This disease affects the inside of the tooth, also known as the puls. The nerves and vessels within it nourish and sensitize the dental tissue, keeping it alive and healthy. Without it, the unit is considered dead, as nutrients can no longer enter it and supply it with the nutrients it needs. It is a serious disease that should always be treated in time, and which might require root canal in its severe forms.
The infection usually starts affecting the tooth by damaging its enamel. This can be due to lots of causes which cannot be named in their entirety here, but reasons for it usually are:
• Caries: A pathogenic bacterium accumulates on the surface of the tooth, destroying the enamel. Gradually, the infection spreads into the dentin and the pulp becomes infected.
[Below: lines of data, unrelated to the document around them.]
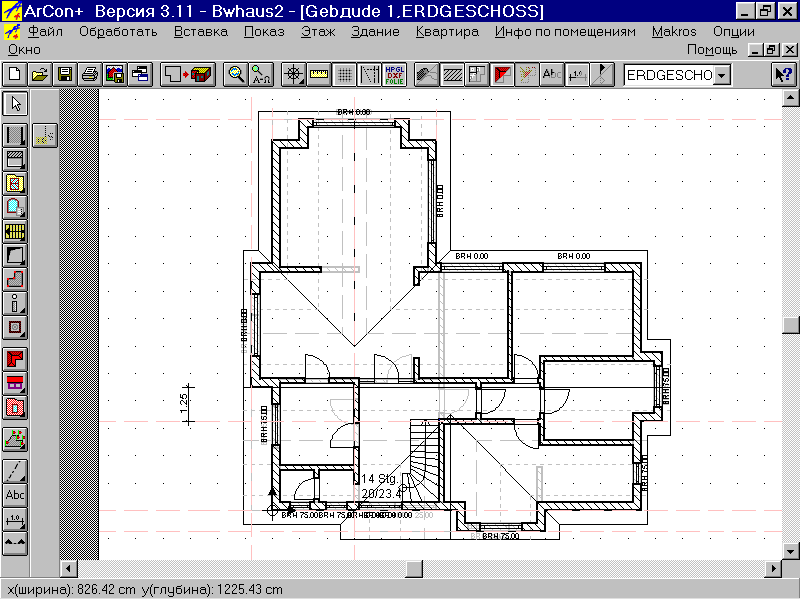Select the magnifier zoom tool
Viewport: 800px width, 600px height.
coord(236,74)
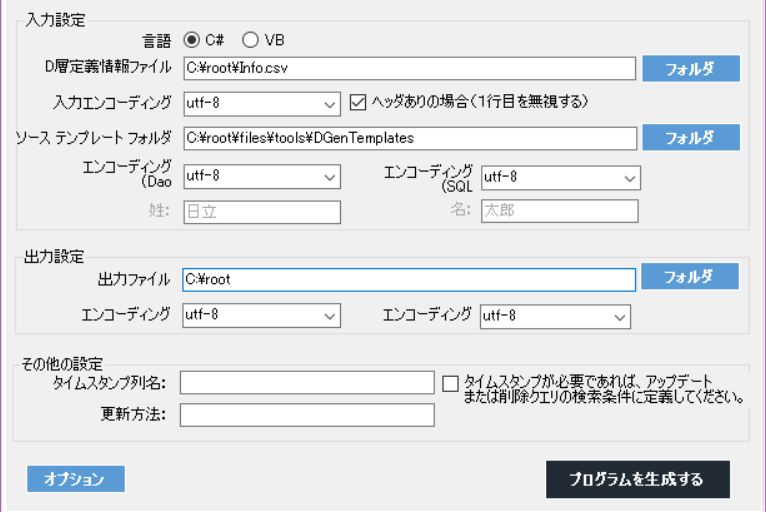Open left エンコーディング dropdown in 出力設定
Screen dimensions: 766x512
tap(262, 316)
• Trauma: An external injury (a chip or fracture) allows the bacteria to enter, which causes pulpitis in the long run.
Usually three separate treatments lead to pulpitis:
• Caries Treatment: If root canals are not completely sealed, bacteria can accumulate in the cavities under the filling, which causes an infection leading to pulpitis.
• Sanitisation: A procedure to get rid of harmful bacteria in the mouth. If sanitation is not done properly, an infection can develop under the filling or crown.
• Prosthodontics: The dentist grinds the tooth for the crown. The procedure can cause the pulp to overheat (leading to inflammation), which leads to pulpitis.
• Pain in the tooth:: A sharp, stabbing pain appears, especially at night or when touching hot foods. The pain may spread to the jaw.
• An increase in body temperature may occur. This is the immune response to the inflammation in the body.
• The color of the enamel changes. When the pulp is affected, the enamel becomes more opaque and significantly darker.
• These symptoms affect the quality of life: sleep is disturbed by persistent toothache, appetite is lost and headaches may occur.
Inflammation causes severe pain in and around the tooth. At first, the patient can feel the exact location of the inflammation (focal pulpitis), but after a few days, the pain spreads further and the source becomes difficult to understand.
Prolonged pain increases and becomes permanent. Pus builds up inside the tooth, which may either leak through a hole in the enamel or settle in the gum itself. It becomes swollen and painful, and an abscess develops with a fistulous passage (pus escapes through the abscess).
In the case that pulpitis is not treated in a timely manner, advanced pulpitis may turn into a chronic disease. This can be:
• Fibrotic: The vessels carrying blood to the pulp chamber steadily deteriorate. the teeth and enamel stop being nourished and eventually die off. This stage can pass without pain or just with a slight desensitization inside the tooth.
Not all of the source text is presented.